Differential inhibition of cytochrome c–initiated processing of caspases-2, -3, -6, -7, -8, and -10 by DEVD-CHO. The indicated [35S]methionine-labeled caspases were incubated in Jurkat cell extracts in the presence or absence of 10 μg/ml bovine heart cytochrome c and the indicated concentrations of peptides or recombinant proteins. Peptides and recombinant proteins were added to the extracts 30 min before the addition of cytochrome c. After incubation at 37°C for 3 h, reactions were stopped and caspase processing was subsequently assessed by SDS-PAGE/fluorography.

Strikingly, very different inhibitory effects were observed using the caspase-3– and caspase-7–selective inhibitor DEVD-CHO. Whereas processing of caspases-2, -6, -8, and -10 was completely blocked at all concentrations of DEVD-CHO tested, very significant processing of caspases-3 and -7 was observed in the presence of 1–10 μM of this inhibitor. These data suggest that, after caspase-9, caspases-3 and -7 are the next caspases to become activated in the cytochrome c–initiated caspase cascade. Inhibition of caspase-3 and -7 activities by DEVD-CHO prevents further activation of any other caspases downstream of this point.

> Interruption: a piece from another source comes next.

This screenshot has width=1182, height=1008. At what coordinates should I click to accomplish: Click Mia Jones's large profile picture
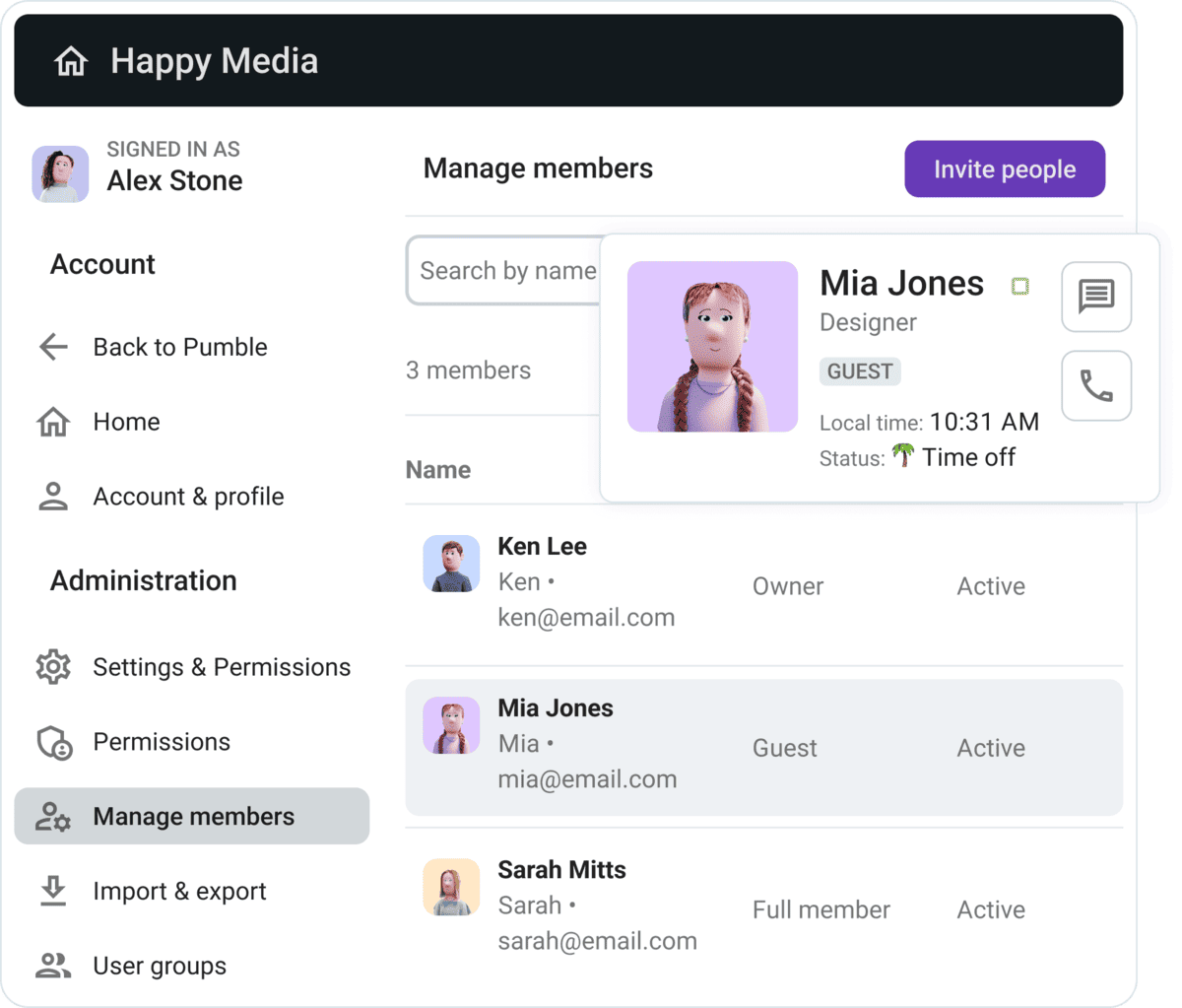click(x=712, y=345)
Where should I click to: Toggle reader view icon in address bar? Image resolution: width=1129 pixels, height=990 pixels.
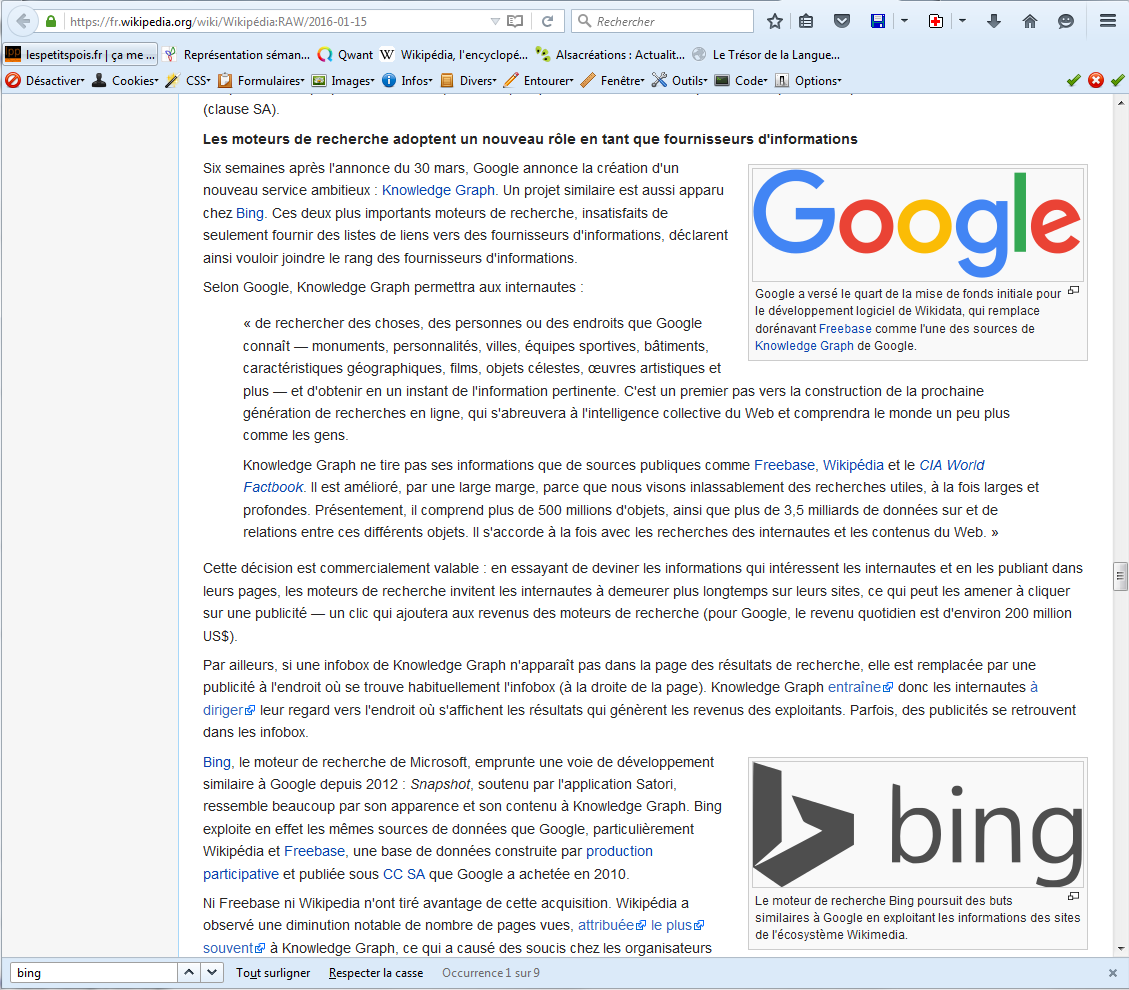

Fig. 8 also demonstrates that maturation of caspase-3 in the presence of 1–10 μM DEVD-CHO was arrested at the p24/p12 intermediate. This confirms our earlier observation (Fig. 2, A–C) that cytochrome c–initiated caspase-3 processing was achieved via two distinct processing steps, with the first step involving a single cleavage of the proenzyme between the large and small subunits to produce a p24/p12 intermediate which then undergoes further processing via a distinct protease. The observation that caspase-3 maturation was completely arrested at the p24/ p12 intermediate in the presence of DEVD-CHO suggests that the second step (i.e., removal of the prodomain) is autocatalytic. A similar two-step processing mechanism has been reported for granzyme B–mediated activation of caspase-3 (Fernandes-Alnemri et al., 1996; Martin et al., 1996).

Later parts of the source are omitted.